[WORK TO COMPLETE] Lines from the line with "Select Tempo for" to the line with "Go to Users" in the entries below, and only those, must be output exactly, with both ends included.

(Dataset entries)
>>>>>
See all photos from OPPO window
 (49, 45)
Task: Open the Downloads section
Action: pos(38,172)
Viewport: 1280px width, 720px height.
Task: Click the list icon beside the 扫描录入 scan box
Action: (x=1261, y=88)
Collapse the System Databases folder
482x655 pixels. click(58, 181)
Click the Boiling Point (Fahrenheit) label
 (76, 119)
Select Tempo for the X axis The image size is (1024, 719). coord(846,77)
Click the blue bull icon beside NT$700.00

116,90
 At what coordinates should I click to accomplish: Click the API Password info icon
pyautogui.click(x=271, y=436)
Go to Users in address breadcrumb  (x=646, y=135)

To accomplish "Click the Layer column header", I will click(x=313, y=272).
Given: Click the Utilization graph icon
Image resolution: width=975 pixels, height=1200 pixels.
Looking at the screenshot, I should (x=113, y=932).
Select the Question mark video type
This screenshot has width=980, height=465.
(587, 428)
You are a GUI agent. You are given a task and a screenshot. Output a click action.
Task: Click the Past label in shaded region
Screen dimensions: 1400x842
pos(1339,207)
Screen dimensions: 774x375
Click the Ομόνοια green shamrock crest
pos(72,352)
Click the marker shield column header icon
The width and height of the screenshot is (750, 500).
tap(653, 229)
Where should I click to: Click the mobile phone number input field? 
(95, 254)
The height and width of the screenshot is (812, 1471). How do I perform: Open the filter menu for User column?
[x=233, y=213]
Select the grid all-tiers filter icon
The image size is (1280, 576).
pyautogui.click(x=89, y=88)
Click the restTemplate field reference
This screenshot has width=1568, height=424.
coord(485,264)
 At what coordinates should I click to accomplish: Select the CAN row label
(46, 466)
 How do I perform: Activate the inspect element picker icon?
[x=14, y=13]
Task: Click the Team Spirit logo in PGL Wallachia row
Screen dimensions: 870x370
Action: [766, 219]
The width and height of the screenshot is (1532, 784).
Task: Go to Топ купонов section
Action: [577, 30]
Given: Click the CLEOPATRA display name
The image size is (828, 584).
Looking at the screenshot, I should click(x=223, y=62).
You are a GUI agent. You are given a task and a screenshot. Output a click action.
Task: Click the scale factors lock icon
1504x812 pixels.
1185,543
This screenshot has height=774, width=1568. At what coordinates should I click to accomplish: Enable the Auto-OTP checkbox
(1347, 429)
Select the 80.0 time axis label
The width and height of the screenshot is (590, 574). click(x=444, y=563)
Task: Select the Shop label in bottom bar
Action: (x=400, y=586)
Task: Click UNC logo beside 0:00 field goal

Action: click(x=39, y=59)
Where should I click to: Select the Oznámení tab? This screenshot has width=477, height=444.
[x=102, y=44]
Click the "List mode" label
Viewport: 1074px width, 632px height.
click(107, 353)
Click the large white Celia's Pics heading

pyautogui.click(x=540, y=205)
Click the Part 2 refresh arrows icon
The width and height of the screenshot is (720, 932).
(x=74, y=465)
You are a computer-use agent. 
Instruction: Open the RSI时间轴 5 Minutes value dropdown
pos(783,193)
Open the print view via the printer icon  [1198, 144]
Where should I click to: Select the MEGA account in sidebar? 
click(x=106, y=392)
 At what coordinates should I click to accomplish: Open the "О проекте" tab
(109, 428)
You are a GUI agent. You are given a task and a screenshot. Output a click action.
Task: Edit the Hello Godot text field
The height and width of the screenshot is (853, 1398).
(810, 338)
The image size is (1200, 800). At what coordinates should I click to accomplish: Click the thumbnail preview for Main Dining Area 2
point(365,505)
<<<<<
[RESPONSE FOR THIS EXERCISE]
Select Tempo for the X axis The image size is (1024, 719). coord(846,77)
Click the blue bull icon beside NT$700.00

116,90
 At what coordinates should I click to accomplish: Click the API Password info icon
pyautogui.click(x=271, y=436)
Go to Users in address breadcrumb  (x=646, y=135)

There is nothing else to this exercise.